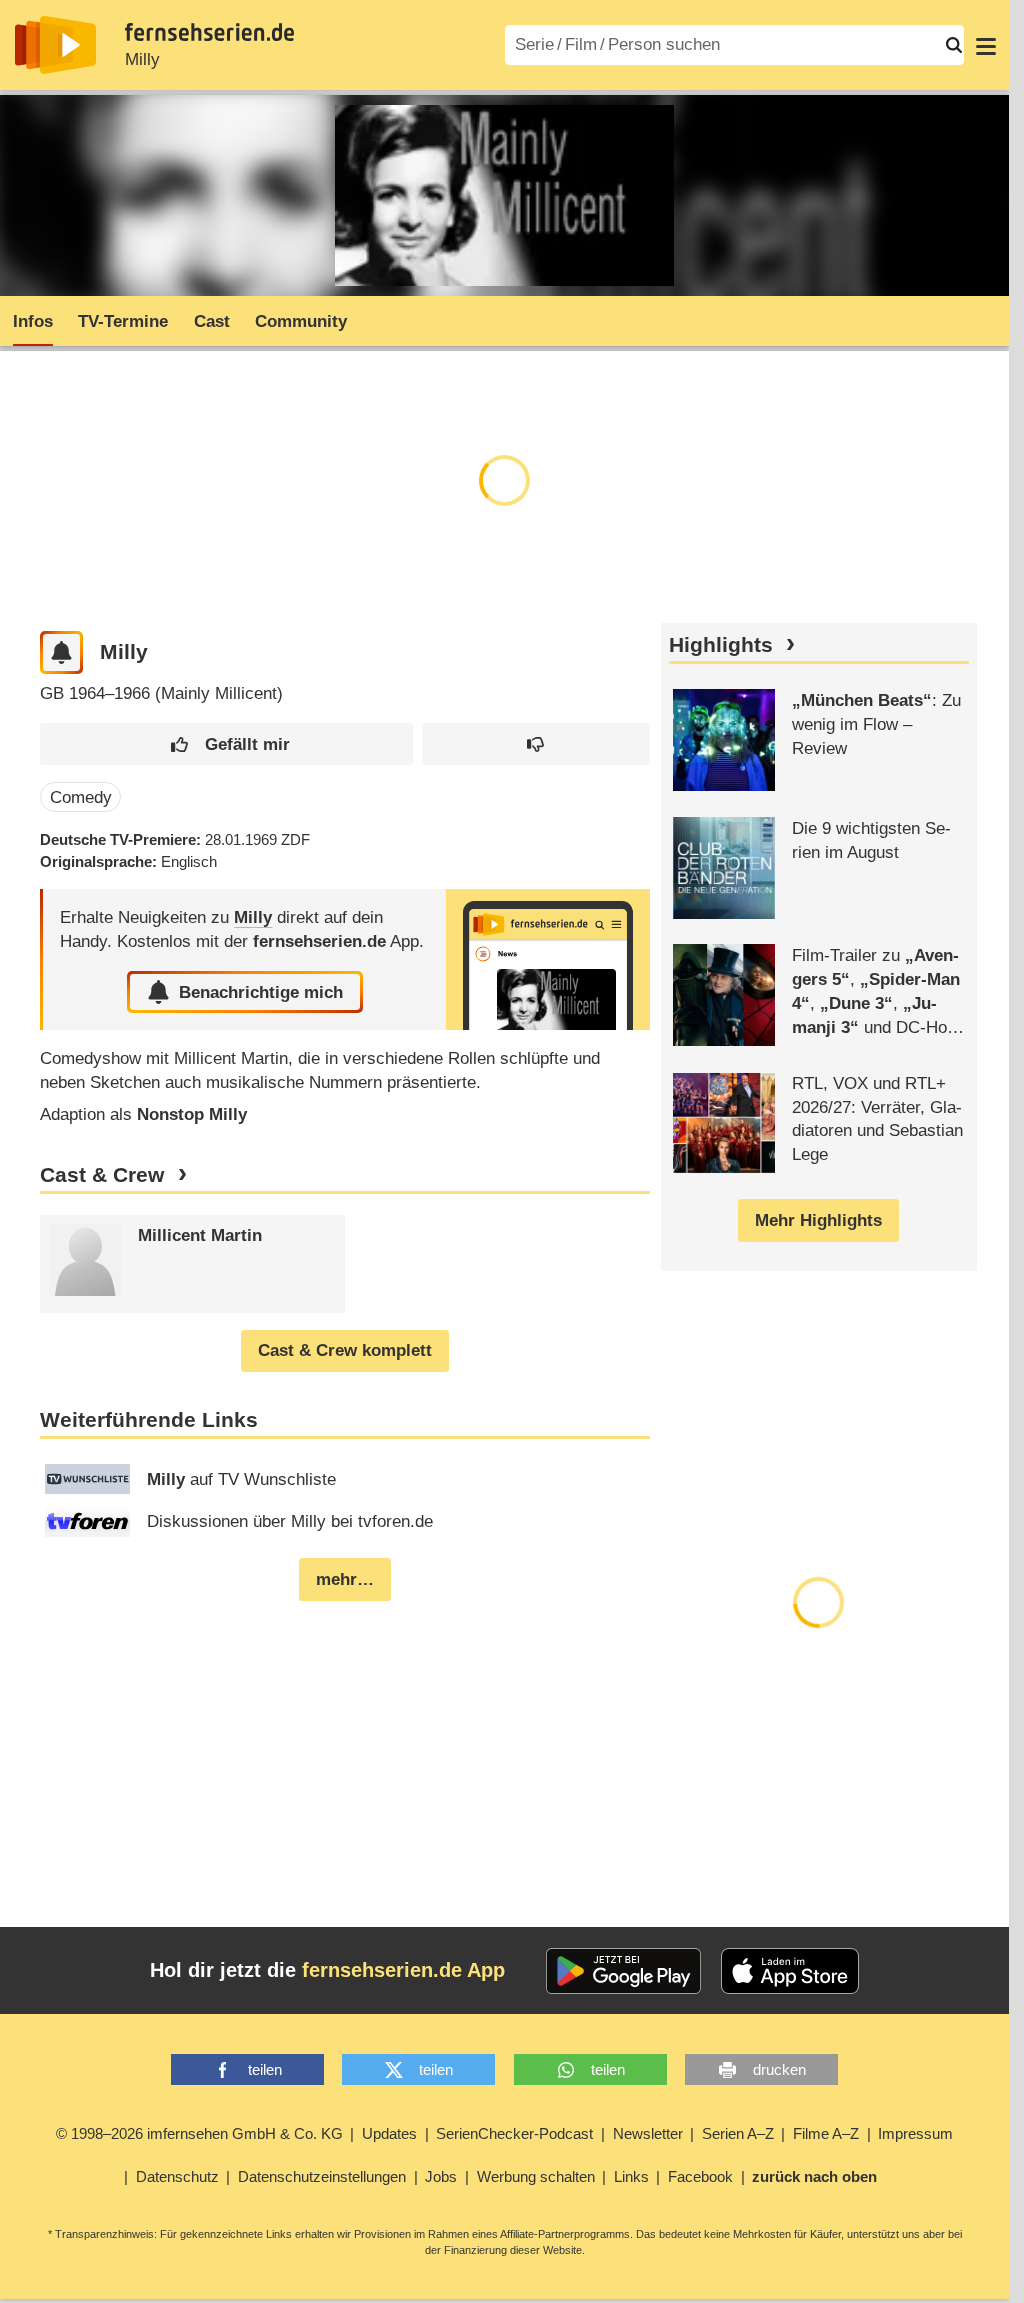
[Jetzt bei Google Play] (623, 1971)
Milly (142, 59)
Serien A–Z (738, 2133)
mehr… (345, 1579)
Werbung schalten (536, 2176)
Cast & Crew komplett (345, 1350)
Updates (389, 2133)
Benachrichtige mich (261, 992)
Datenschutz (177, 2176)
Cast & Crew (102, 1175)
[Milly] (548, 959)
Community (301, 321)
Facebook (700, 2176)
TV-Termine (123, 321)
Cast (212, 321)
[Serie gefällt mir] (226, 744)
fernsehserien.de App (403, 1970)
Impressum (915, 2133)
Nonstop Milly (192, 1114)
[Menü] (986, 45)
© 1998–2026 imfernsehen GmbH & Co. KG (199, 2133)
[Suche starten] (954, 45)
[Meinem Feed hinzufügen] (61, 652)
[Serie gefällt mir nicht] (536, 744)
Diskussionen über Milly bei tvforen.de (290, 1521)
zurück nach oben (814, 2176)
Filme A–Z (826, 2133)
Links (631, 2176)
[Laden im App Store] (790, 1971)
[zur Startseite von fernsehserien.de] (55, 45)
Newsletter (648, 2133)
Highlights (721, 645)
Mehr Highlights (818, 1220)
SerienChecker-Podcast (514, 2133)
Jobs (441, 2176)
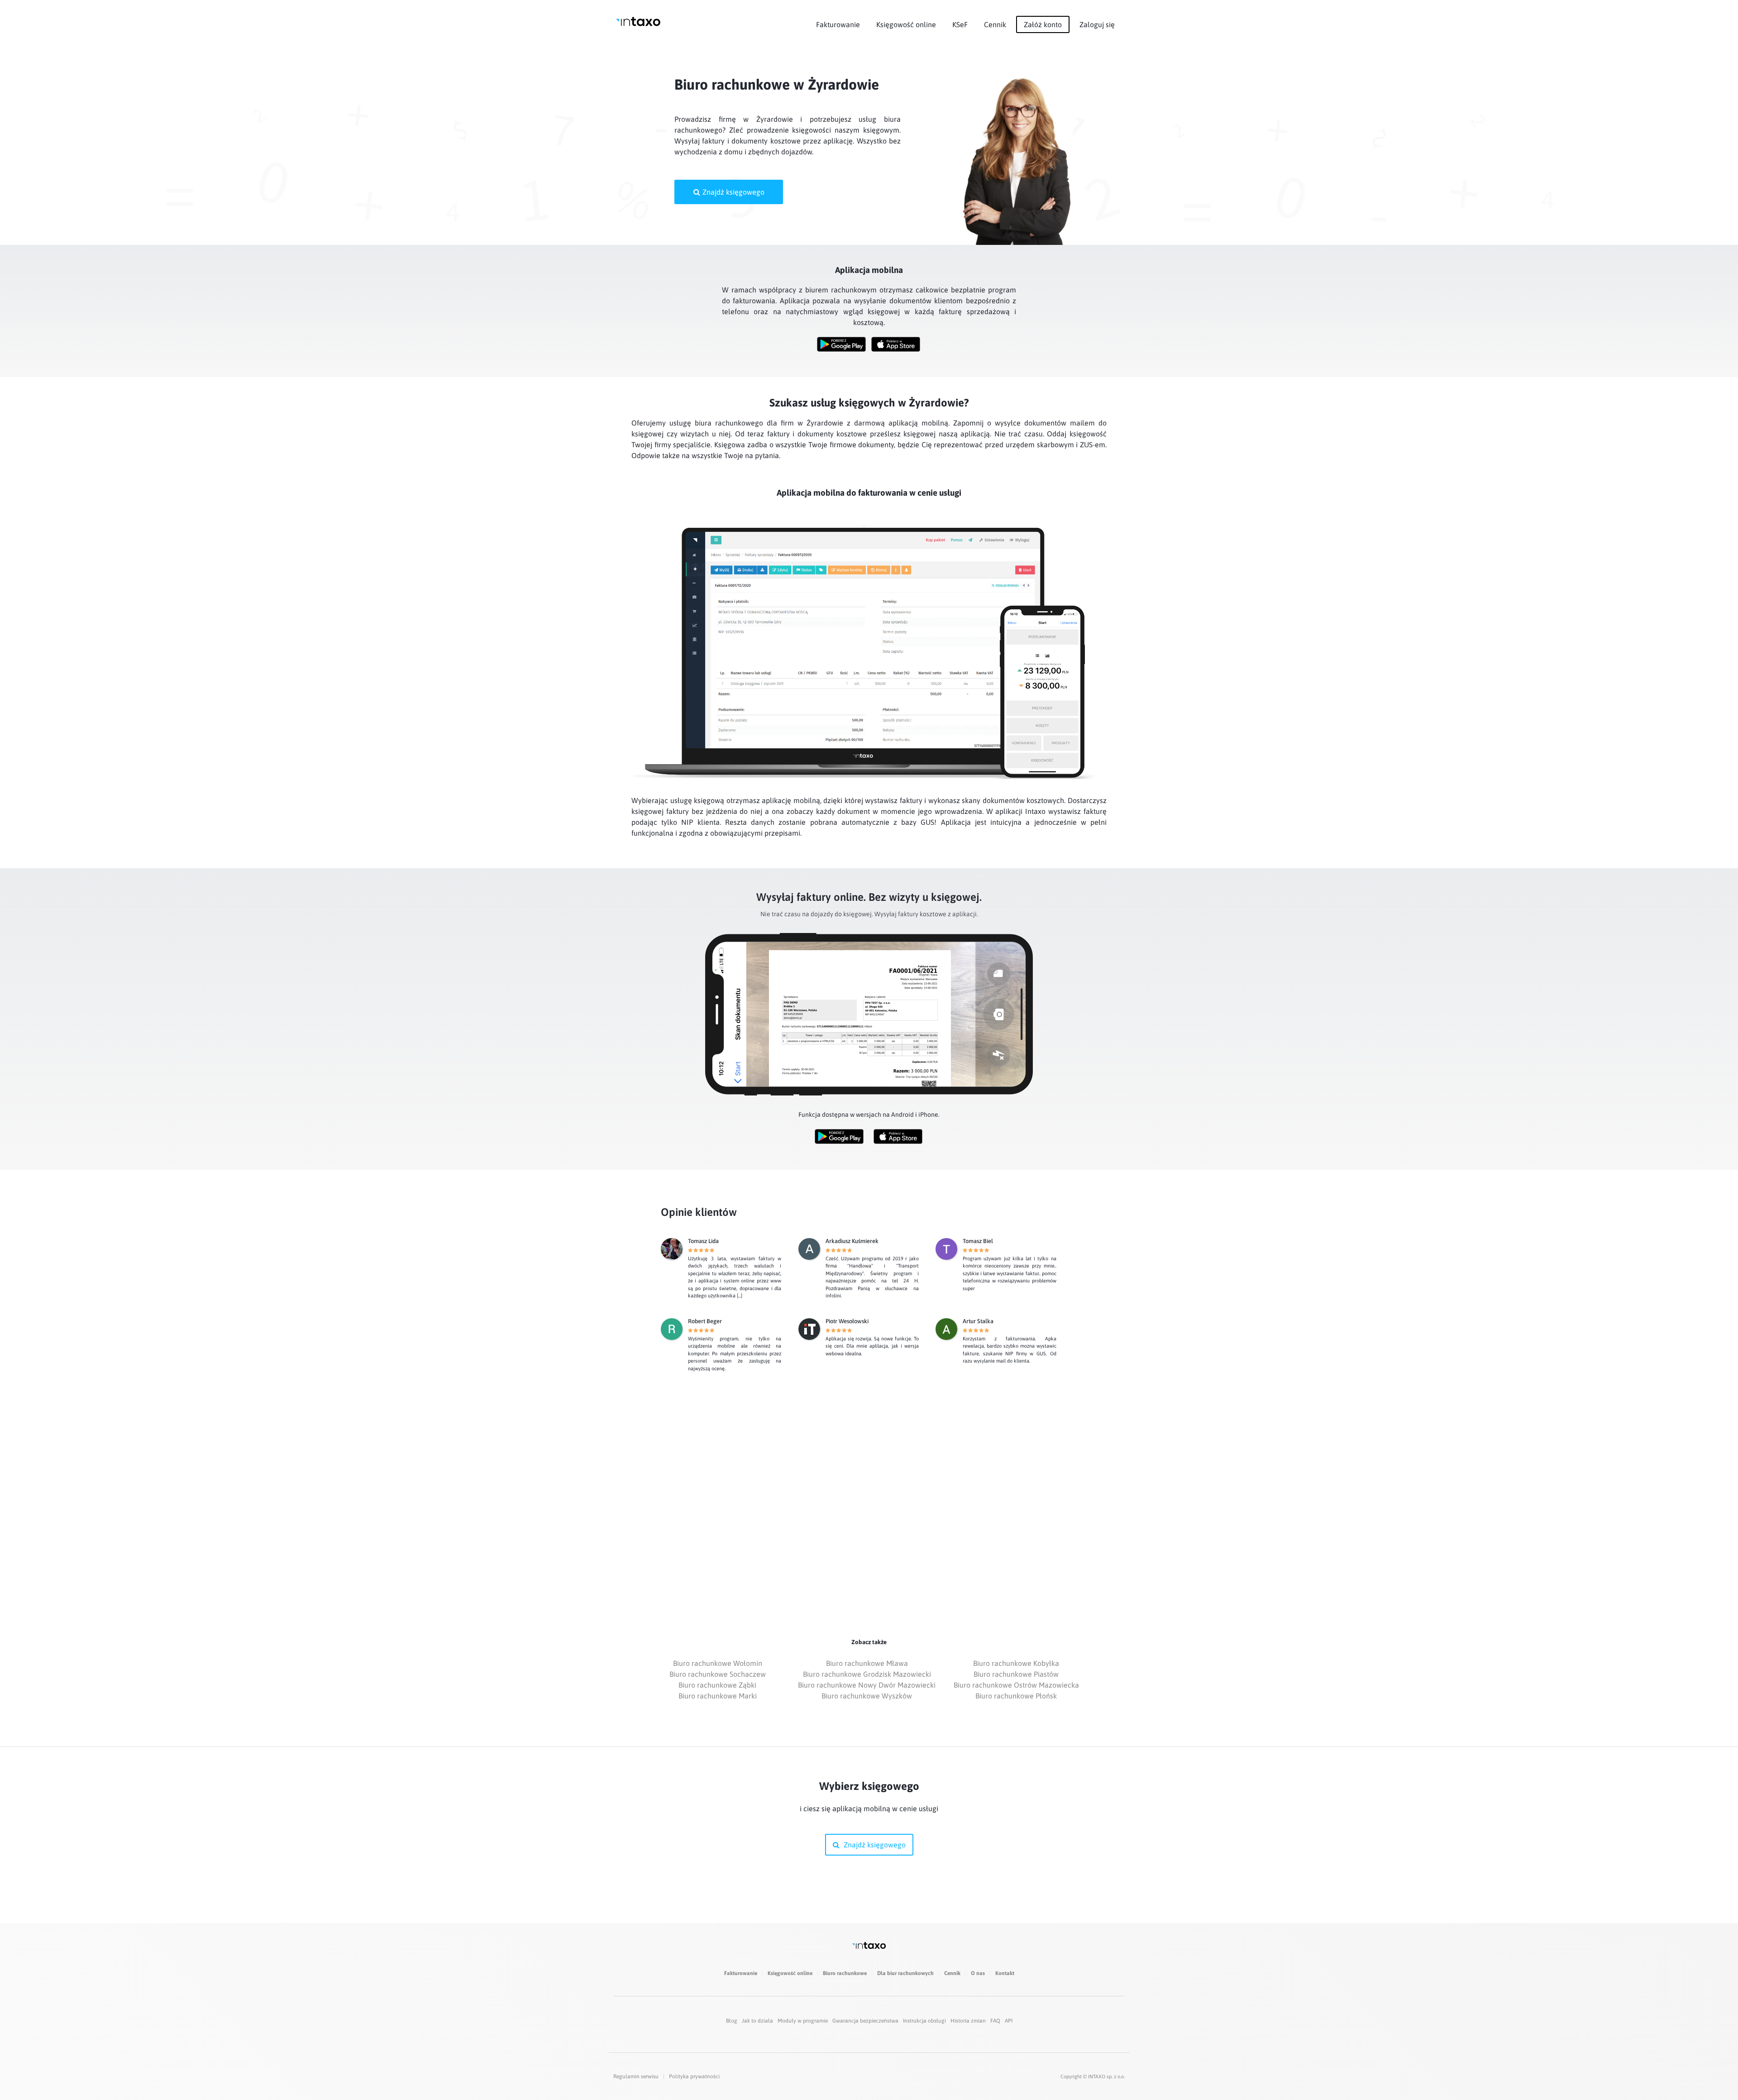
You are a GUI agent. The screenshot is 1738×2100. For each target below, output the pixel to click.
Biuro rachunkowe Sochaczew (717, 1674)
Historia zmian (968, 2021)
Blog (731, 2021)
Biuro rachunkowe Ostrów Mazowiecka (1016, 1685)
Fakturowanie (838, 24)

• [Task details]: Set down each entry above exactly as it appears. Omit the pictures.

• [Answer box]:
[Jetzt bei Google Play] (623, 1971)
Milly (142, 59)
Serien A–Z (738, 2133)
mehr… (345, 1579)
Werbung schalten (536, 2176)
Cast & Crew komplett (345, 1350)
Updates (389, 2133)
Benachrichtige mich (261, 992)
Datenschutz (177, 2176)
Cast & Crew (102, 1175)
[Milly] (548, 959)
Community (301, 321)
Facebook (700, 2176)
TV-Termine (123, 321)
Cast (212, 321)
[Serie gefällt mir] (226, 744)
fernsehserien.de App (403, 1970)
Impressum (915, 2133)
Nonstop Milly (192, 1114)
[Menü] (986, 45)
© 1998–2026 imfernsehen GmbH & Co. KG (199, 2133)
[Suche starten] (954, 45)
[Meinem Feed hinzufügen] (61, 652)
[Serie gefällt mir nicht] (536, 744)
Diskussionen über Milly bei tvforen.de (290, 1521)
zurück nach oben (814, 2176)
Filme A–Z (826, 2133)
Links (631, 2176)
[Laden im App Store] (790, 1971)
[zur Startseite von fernsehserien.de] (55, 45)
Newsletter (648, 2133)
Highlights (721, 645)
Mehr Highlights (818, 1220)
SerienChecker-Podcast (514, 2133)
Jobs (441, 2176)
You are a GUI agent. The screenshot is 1738×2100. For each target below, output the pixel to click.
Biuro rachunkowe Sochaczew (717, 1674)
Historia zmian (968, 2021)
Blog (731, 2021)
Biuro rachunkowe Ostrów Mazowiecka (1016, 1685)
Fakturowanie (838, 24)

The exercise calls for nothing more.